Tras dos meses de ver morir a gente por esta maldita enfermedad ven las imágenes de personas por las calles saltándose a la torera las recomendaciones y no pueden evitar enfadarse. Chelo nos los explica con su propia experiencia: “Mi marido me dice que salga a la calle, no salgo desde hace tres días. Tengo miedo. Mi hija no quiere salir y me dice ‘mamá yo para salir así no salgo’. Veo las imágenes y se me cae el mundo a los pies. La primera semana salía todos los días llorando, y llegaba a casa y no podía besar a mi hija”.
Amparo la mira mientras lo cuenta, la deja terminar y añade: “Yo al principio también llegaba todos los días llorando. En mi casa vivo aislada en una habitación”. Las tres se miran en silencio, los recuerdos de la peor parte de la crisis sanitaria se agolpan. No hace falta hablar, sus ojos lo dicen todos.
Les preguntamos por la seguridad. Una de ellas, que viene de un centro de especialidades y nos cuenta que, antes de cerrarlo, “hice unas placas con una compañera celadora que estaba enferma. Dio positivo. A mí me mandaron a casa, me cogieron el teléfono y me dijeron que ya me llamarían. Nunca me han llamado. Quien sí me llamó fue la directora dos días después para decirme que si no tenía fiebre volviera al trabajo. Los técnicos de rayos no contamos. De hecho, la única PCR que me han hecho fue la que hicieron porque nos dieron mascarillas FPP2 defectuosas”.

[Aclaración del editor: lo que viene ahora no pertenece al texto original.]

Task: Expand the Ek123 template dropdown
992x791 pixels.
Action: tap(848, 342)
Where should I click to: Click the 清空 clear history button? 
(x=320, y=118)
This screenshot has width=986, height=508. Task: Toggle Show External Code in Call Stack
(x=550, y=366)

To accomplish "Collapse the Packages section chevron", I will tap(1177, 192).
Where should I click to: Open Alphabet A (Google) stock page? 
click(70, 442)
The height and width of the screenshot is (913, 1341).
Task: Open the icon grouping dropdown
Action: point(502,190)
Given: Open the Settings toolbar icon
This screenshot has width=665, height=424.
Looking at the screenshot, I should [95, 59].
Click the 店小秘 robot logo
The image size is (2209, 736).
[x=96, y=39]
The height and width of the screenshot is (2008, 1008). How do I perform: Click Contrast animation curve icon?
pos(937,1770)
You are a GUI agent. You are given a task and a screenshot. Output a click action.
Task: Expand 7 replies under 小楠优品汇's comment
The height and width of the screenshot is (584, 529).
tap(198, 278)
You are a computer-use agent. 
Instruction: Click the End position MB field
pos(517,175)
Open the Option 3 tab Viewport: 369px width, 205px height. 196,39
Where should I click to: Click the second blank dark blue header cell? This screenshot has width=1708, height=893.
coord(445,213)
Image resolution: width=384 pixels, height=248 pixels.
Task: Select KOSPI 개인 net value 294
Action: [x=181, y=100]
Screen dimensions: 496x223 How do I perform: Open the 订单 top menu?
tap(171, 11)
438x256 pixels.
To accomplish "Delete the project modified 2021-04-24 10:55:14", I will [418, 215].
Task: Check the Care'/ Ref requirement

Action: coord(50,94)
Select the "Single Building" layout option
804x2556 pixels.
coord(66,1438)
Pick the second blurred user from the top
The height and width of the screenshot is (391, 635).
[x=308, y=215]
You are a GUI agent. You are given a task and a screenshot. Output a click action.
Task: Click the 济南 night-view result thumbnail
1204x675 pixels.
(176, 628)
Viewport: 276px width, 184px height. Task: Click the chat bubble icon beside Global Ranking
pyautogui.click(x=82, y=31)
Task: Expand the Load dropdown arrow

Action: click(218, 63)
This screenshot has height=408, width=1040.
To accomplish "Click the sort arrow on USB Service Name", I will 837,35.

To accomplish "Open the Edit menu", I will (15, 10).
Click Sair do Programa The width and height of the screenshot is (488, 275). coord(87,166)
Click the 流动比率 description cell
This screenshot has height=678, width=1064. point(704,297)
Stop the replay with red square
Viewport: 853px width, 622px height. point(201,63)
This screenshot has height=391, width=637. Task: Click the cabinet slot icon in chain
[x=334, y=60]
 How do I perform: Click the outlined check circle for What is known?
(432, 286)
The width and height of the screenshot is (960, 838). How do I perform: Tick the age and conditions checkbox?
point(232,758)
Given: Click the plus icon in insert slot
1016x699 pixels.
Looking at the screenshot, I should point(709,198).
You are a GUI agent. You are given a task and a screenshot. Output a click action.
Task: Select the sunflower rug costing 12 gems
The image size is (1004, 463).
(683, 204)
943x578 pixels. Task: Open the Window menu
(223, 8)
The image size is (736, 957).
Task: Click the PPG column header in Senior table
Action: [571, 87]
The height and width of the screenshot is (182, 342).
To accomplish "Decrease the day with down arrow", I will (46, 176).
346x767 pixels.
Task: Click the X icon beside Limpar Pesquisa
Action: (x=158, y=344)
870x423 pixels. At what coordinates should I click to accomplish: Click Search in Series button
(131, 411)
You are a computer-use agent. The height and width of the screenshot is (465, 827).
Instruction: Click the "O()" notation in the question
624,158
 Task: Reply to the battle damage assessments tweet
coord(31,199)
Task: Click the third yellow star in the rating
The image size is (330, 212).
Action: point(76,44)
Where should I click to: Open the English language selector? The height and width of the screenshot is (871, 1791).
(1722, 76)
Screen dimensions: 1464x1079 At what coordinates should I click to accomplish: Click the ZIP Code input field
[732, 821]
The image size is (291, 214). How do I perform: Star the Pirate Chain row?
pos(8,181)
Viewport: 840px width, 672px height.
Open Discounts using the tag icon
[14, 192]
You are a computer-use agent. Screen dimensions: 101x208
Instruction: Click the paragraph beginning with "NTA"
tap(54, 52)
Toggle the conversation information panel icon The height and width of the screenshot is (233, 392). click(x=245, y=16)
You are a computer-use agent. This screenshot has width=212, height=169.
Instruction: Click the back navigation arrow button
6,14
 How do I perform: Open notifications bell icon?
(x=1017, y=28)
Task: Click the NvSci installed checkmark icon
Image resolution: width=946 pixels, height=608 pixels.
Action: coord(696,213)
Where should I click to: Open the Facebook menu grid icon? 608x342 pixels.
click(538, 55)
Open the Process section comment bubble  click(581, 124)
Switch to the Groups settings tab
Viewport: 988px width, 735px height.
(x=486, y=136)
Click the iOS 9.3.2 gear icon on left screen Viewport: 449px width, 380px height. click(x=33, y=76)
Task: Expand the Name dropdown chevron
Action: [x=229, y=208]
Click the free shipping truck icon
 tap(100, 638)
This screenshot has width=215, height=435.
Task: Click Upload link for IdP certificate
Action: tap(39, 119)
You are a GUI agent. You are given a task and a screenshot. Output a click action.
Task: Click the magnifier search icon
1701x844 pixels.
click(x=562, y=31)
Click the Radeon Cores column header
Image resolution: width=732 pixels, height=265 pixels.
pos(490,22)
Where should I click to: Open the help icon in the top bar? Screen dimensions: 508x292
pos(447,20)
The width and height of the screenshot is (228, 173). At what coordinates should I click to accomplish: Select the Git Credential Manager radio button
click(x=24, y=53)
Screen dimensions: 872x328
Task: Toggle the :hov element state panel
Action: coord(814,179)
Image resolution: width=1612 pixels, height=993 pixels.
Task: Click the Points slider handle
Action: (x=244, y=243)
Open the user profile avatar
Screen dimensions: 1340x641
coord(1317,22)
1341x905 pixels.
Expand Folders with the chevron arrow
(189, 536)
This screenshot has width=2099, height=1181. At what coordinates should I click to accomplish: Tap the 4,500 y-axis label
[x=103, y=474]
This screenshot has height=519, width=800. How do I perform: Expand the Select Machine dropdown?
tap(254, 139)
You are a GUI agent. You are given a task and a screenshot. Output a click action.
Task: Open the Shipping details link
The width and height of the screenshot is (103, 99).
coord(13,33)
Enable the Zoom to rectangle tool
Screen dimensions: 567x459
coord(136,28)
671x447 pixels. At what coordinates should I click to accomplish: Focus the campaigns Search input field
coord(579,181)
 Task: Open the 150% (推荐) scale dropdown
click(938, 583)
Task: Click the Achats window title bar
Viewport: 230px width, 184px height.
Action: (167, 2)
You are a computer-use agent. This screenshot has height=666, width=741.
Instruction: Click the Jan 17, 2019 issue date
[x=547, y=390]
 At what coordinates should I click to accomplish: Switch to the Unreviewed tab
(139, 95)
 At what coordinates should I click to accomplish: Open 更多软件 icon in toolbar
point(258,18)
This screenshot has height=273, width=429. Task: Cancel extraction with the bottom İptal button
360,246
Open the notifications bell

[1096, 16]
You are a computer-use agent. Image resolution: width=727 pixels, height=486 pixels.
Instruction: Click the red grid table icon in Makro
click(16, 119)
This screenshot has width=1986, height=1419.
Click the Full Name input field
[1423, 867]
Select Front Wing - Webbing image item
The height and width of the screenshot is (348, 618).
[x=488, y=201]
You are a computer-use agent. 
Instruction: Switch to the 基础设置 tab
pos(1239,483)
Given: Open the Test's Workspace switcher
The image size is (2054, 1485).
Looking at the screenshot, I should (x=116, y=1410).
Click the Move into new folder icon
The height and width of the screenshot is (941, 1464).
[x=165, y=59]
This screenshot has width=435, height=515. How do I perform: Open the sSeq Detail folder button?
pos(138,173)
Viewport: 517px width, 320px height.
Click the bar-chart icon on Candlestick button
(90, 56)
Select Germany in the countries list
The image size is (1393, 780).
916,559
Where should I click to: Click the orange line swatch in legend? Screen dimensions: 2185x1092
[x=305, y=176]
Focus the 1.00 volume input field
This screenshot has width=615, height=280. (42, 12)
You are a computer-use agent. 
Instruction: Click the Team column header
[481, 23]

“Todo el covid pasa por rayos. Estamos contentas de que no haya habido contagios. Para que te hagas una idea del volumen de trabajo, en un mes hemos hecho 2.500 radiografías portátiles, mas todas las de urgencias y los TAC”.
Tras hablar con las técnicos entramos en una sala donde dos doctoras miran atentamente una pantalla de ordenador. Ellas son Rosa Dosdá y Almudena Vera. Ambas están viendo las placas que le han hecho a un niño con posible coronavirus. “No es Covid” nos dicen. “Bien ¿no?”, respondemos. “No. Es peor. Esto de aquí tiene toda la pinta de ser un linfoma” nos explican mientras nos señalan un punto de la imagen que hay en el ordenador.
Les preguntamos cómo están pasando esta crisis sanitaria sin precedentes. Ambas nos explican que: “Las guardias han sido tensas y ha habido miedo. El coronavirus es un ataque silencioso y no puedes protegerte al 100%”. También nos dicen que durante la crisis hubo un tiempo de 'parón' del resto de patologías, aunque seguían entrando pacientes muy graves que no eran Covid”, y como sus compañeras técnicos nos explican que el trabajo se ha multiplicado por la orden de hacer placas y TAC a todos los que van a entrar en quirófano.
Con el final del pico de la crisis, la luz al final del túnel no es clara, sino oscura como la noche. “Aquí no han venido pacientes porque por culpa de la crisis se han tenido que anular las citas, y ahora ves las imágenes del río, la gente sin hacer caso... Es un enemigo invisible y si vuelve la avalancha de covid, habrá mucha gente enferma que no podrá hacerse las pruebas otra vez”.
Abandonamos rayos con esta última frase revoloteando en el ambiente. Antes de irnos, pasamos por la UCI para saber qué ha sido de los pacientes que vimos cuando estuvimos allí. Hemos tenido suerte, todos han salido de la UCI. Le preguntamos a Marisa, la jefa por lo que nos han dicho sus compañeras de los pacientes que no han ido al hospital. “Esas son las segundas víctimas de coronavirus. La gente que, o bien por miedo, o bien porque no se la podía citar no han venido y ahora están ingresando muy graves o con sus patologías muy avanzadas, con pronósticos muy desfavorables”.
“Son las otras víctimas”, “son las otras víctimas”, “son las otras víctimas”. Así, repitiendo esa frase que nos sume en el desasosiego, dejamos el hospital.